I’m sure the bulk of you said “Of course! Who’s askin’?” Another segment of you probably shouted back: “Define ‘art.’” Some of you probably said “What films are we talking about here?” The artistic merit of any created work – or even natural work – can and has been hotly debated for centuries upon centuries. As humans, we are artistic beings. As a group, we tend to be constantly drawn to art and artistic expressions. We write, we draw, we sculpt, we sing. It’s part of our makeup. And just as old as artistic expression is the discussion as to the merits of it. As long as there have been artists, there have been critics.
In terms of the broad scope of human history, the cinema is a relative novelty.
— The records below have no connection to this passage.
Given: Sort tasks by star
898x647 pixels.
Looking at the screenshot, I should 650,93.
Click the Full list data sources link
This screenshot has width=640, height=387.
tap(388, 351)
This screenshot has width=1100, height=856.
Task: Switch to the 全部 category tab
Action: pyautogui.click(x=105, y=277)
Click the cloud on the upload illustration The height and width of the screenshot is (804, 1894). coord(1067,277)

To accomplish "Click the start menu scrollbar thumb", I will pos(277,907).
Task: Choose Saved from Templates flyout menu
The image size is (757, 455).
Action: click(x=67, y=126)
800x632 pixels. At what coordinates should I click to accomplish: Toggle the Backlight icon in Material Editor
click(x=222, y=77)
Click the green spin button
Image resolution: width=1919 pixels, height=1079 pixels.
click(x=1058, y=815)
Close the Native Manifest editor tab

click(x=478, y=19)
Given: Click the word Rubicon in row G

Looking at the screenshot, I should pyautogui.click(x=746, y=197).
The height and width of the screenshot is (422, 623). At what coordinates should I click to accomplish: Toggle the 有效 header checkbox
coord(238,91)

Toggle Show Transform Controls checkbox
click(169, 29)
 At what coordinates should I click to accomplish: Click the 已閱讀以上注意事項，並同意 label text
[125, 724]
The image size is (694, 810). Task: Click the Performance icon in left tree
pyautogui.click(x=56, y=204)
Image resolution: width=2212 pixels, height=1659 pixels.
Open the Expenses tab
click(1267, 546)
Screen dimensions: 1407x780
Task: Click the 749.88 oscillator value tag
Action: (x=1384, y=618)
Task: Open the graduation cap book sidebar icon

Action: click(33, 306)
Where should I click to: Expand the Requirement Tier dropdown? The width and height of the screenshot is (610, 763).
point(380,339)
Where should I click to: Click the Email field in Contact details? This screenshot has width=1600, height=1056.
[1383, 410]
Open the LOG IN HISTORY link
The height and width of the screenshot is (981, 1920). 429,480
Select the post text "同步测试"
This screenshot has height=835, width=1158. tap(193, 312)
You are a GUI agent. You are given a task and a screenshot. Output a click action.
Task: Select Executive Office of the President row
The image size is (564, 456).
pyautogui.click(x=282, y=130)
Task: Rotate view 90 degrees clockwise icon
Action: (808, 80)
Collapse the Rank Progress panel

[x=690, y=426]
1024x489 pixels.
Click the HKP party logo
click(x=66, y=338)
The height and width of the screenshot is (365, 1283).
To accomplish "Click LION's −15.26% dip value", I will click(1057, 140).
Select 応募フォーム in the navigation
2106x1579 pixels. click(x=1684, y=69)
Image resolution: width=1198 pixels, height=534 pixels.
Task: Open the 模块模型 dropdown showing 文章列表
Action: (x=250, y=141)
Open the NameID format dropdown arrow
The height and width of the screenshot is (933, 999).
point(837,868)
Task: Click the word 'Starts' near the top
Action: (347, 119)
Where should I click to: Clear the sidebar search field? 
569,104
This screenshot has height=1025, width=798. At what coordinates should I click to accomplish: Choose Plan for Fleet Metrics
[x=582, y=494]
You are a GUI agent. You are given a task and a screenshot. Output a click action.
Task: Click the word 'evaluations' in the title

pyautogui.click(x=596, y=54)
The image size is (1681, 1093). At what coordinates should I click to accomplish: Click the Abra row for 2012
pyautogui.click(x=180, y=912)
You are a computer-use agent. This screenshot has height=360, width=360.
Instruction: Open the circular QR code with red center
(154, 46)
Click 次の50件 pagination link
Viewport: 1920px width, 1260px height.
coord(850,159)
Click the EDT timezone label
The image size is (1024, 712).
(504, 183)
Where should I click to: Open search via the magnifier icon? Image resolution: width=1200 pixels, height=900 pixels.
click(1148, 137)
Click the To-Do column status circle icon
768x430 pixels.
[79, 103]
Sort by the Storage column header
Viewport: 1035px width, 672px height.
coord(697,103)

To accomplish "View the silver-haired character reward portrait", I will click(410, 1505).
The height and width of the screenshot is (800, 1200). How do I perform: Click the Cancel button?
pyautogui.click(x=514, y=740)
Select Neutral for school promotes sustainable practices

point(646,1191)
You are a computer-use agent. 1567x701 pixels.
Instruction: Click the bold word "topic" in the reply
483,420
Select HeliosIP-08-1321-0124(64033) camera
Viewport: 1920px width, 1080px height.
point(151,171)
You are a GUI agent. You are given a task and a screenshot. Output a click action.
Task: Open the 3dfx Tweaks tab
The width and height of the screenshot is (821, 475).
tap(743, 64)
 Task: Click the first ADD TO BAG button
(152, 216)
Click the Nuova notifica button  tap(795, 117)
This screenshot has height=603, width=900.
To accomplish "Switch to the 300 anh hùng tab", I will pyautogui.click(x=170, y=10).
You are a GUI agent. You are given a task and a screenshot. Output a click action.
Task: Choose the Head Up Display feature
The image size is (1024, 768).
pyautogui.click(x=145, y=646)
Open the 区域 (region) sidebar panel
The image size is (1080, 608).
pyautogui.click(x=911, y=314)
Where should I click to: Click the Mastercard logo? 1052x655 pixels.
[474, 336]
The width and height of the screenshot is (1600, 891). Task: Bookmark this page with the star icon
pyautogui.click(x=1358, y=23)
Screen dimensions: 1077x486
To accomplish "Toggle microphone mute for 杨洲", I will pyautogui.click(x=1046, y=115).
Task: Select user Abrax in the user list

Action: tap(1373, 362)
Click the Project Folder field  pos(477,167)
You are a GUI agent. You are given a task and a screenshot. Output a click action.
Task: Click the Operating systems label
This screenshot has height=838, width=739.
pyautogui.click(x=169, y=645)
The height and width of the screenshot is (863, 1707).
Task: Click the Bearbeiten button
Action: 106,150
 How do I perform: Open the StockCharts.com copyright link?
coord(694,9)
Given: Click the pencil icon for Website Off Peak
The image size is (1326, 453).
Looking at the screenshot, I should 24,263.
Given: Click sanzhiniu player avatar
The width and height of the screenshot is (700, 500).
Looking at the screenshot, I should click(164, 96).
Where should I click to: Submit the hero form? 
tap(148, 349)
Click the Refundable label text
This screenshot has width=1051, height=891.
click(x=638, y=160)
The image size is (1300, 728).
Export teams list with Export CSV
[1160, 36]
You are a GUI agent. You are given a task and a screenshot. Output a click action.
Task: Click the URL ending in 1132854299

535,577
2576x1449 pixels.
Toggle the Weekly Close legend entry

It’s a medium that is contingent on technology (unlike, say, theater), and the motion picture camera was only invented about 120 years ago, so film itself only spans a small segment of our artistic heritage. What’s more, the motion picture camera was not, perhaps, invented to make art, but merely to record movement. It was an observation and recording tool. That people thought to put theatrical dramas in front of a camera was, perhaps, a later innovation. Due to the form’s nascence, the artistic merits of cinema have been hotly debated by critics and sociologists over the course of the last 120 years.
It’s usually agreed by most film critics that movies are indeed art. Ask any critic worth their weight in Raisinets, and they’ll immediately argue that films are important. That they are the dominant art form of the technological age, and their popularity reveals their strength as a medium. It’s worth looking at movies and dissecting them because we are receiving important cultural information coded within each and every one of them. To analyze a culture’s art is to analyze the culture itself.
But are films art? Consider it for a second.
For those who would demand that I define “art,” I’m afraid I’m at a bit of a loss. Some recent critics have gone so far as to say that art just cannot be concretely defined. And, yes, art is an ephemeral thing. Works of art have a semi-permanent quality both in cultural status and actual tangibility, but art itself is an eerie, ethereal notion that speaks more to individual minds and philosophies than to actual definitions.
When I ask the art question of colleagues, many point to a recent book authored by comic book artist Scott McCloud called Understanding Comics. McCloud argues for the artistic potential of comics, so often associated with cheap superhero thrills and kid-friendly characters, by explaining how broad the definition of art is. He feels that anything human beings do that is not directly associated with their survival is art. All dancing, sketching, whistling, and indeed all pleasures are an art form. By that definition, film must be art.
But I am not comfortable with this definition. If all pleasurable activities can be considered art, doesn’t that devalue the word? If all things are art, then nothing is. If everything has equal artistic value, then there is no difference between a paper clip bent into the shape of a small animal and St. Basil’s Cathedral.
I think we can all agree that the word “art” automatically suggests a value judgment. Art is not just a created thing, but a valuable created thing. Dictionaries define art as “the quality, production, expression, or realm, according to aesthetic principles, of what is beautiful, appealing, or of more than ordinary significance.” This, I’m a little more comfortable with, as it mentions that the created thing must be “beautiful” or “appealing” or “significant.” Those are all value words. Art can be very subjective, and this definition incorporates that.
But film most certainly does not automatically fit into that definition. Film does have “aesthetic principles,” but then almost anything can be given aesthetic principles. Not all films are beautiful or appealing; throw a rock, and you’ll hit a crappy movie. Indeed, if a film is significant, that doesn’t necessarily mean that it is art. I can think of movies that are beautiful, appealing, and significant, and still not think of them as “art.”
There is a lesson to be had in all this. Not all films are art. In fact, very few films are.